Having previously blogged about the mathematics of the harp, I thought I might say some more about harp design issues. It’s an interesting question that involves both physics and human factors. For simplicity, I’m going to talk about just one string, one playing the note A at 440 Hz. Of course, a real harp will have between 21 and 46 other strings.

The physics of vibrating strings gives us Mersenne’s laws, which tell us that the frequency of a string of length L is (1 / 2L) √ T / μ , where T is the tension force on the string (in newtons), and μ is the density per unit length of the string (in kg per metre).

The diagram below shows the required tension force (in newtons) for a nylon string of various lengths and diameters to play the note A at 440 Hz (click to zoom). A newton corresponds to roughly the gravitational force on 100 grams.

The first, and most obvious, design factor is that too much tension causes the string to break. Setting a design limit of 90% of the expected breaking strength means that the string must be less than 560 mm in length. Interestingly, this limit is independent of the diameter of the string.

The string must also be playable. A string that is too floppy or too tight cannot be effectively played. A rough guide is that the tension should be at least 35% of the expected breaking strength, which means that the string must be at least 350 mm long. Additional limits, which I’m ignoring here, relate to how much room the string needs to vibrate.

Thirdly, the frame can only take so much. If the frame of a 40-string harp is built to withstand 10,000 newtons (roughly the gravitational force on 1000 kg), then the average string has a limit of 250 newtons.
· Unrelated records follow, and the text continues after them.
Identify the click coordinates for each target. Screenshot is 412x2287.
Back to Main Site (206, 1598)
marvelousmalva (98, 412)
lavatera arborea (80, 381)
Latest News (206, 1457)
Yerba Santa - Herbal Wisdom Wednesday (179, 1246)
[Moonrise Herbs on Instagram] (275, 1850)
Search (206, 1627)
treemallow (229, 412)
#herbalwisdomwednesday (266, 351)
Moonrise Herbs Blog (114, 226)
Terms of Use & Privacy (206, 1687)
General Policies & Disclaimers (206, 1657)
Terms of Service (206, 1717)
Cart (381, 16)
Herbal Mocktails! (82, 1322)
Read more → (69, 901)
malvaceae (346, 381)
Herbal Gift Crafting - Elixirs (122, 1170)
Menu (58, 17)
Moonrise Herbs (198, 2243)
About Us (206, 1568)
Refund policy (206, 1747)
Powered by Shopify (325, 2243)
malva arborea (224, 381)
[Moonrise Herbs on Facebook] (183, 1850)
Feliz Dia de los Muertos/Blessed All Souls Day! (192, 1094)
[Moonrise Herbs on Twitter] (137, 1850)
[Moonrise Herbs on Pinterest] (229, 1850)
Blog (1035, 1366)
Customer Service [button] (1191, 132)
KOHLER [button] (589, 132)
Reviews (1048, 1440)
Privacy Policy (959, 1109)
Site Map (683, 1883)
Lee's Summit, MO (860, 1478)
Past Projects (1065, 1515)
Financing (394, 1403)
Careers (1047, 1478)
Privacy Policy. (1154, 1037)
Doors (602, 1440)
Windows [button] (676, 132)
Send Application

This restricts us to the design space on the diagram outlined in red.

Finally, a harp has levers or pedals which shift the strings to be sharp or flat (the basic harp strings correspond only to the white keys on a piano). Those devices set further limits on the design space for strings.
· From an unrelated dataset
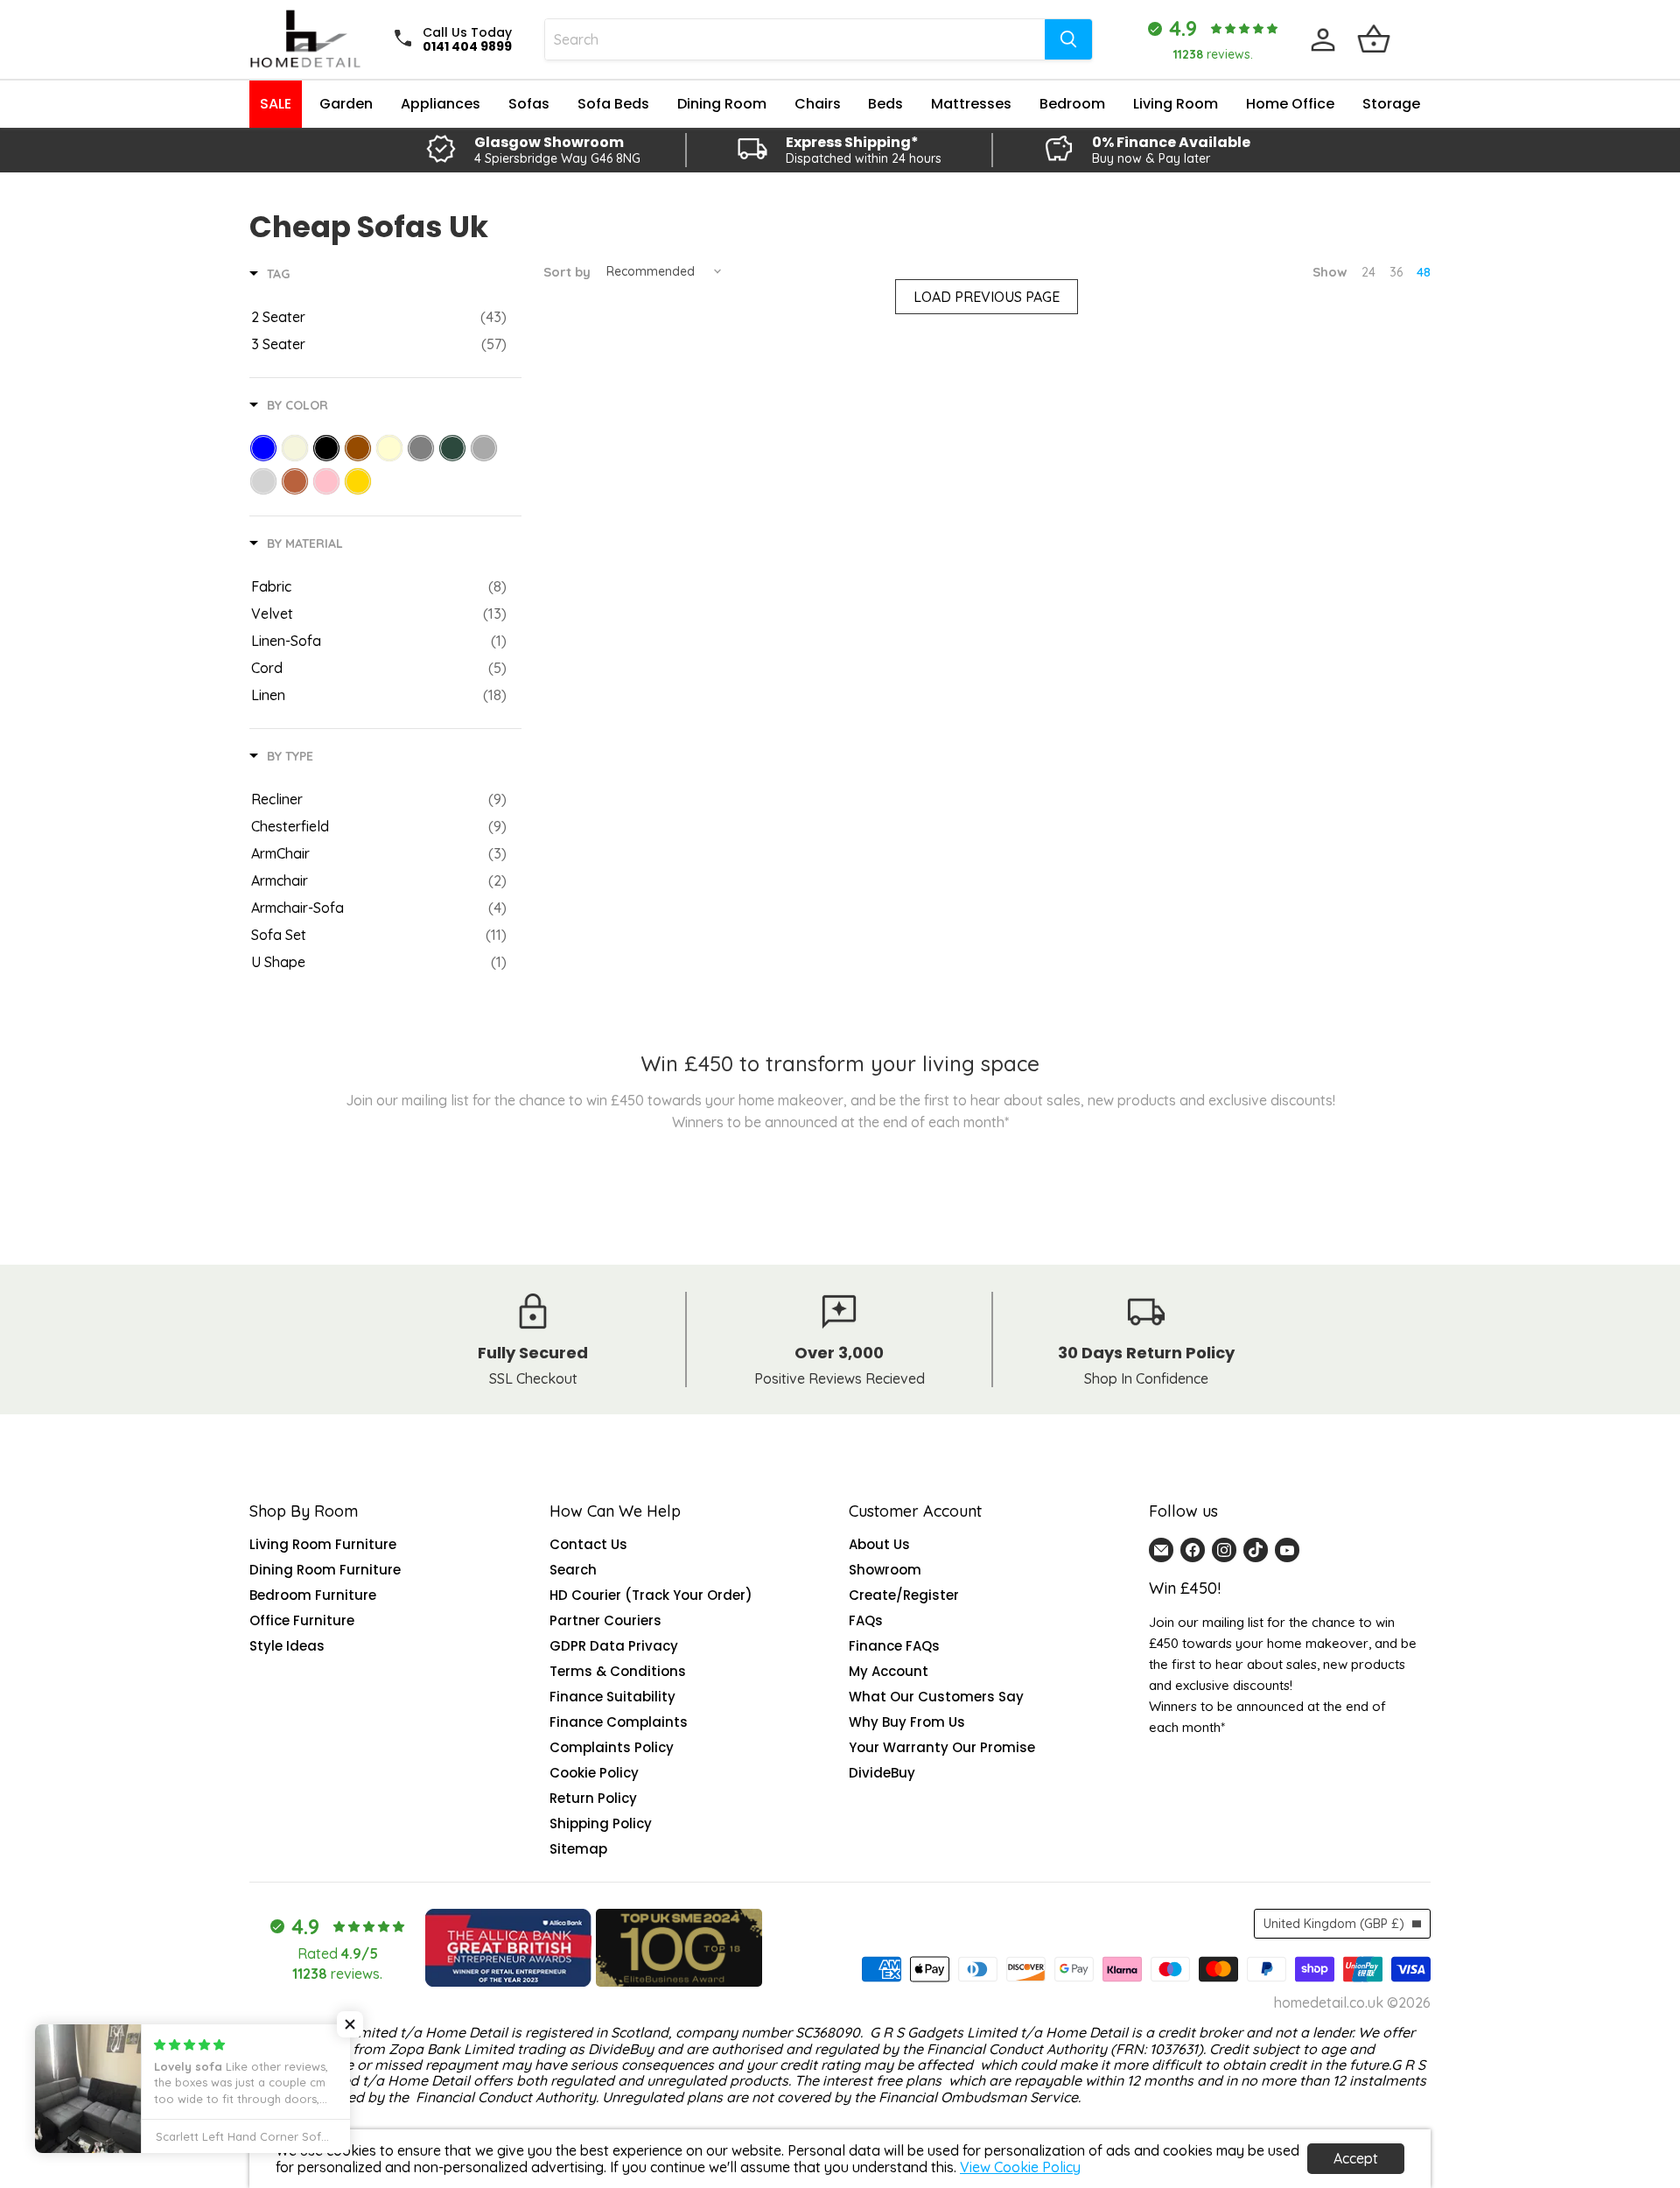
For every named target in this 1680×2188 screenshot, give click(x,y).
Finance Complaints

A modern electric lever harp (photo: Athy)

It is interesting to relate this to my other interest, that of solar cars. They are vehicles, which means that they must hold a driver (and new guidelines on World Solar Challenge driver space have just been announced). They are solar, which means that their upper surface must hold a solar panel of specified size. And they race, which means that their aerodynamic drag must be as low as possible. This necessitates a variety of compromises, just as with the design of a harp. The problem is much more complex however; the space of possible solar car designs has many more dimensions than two.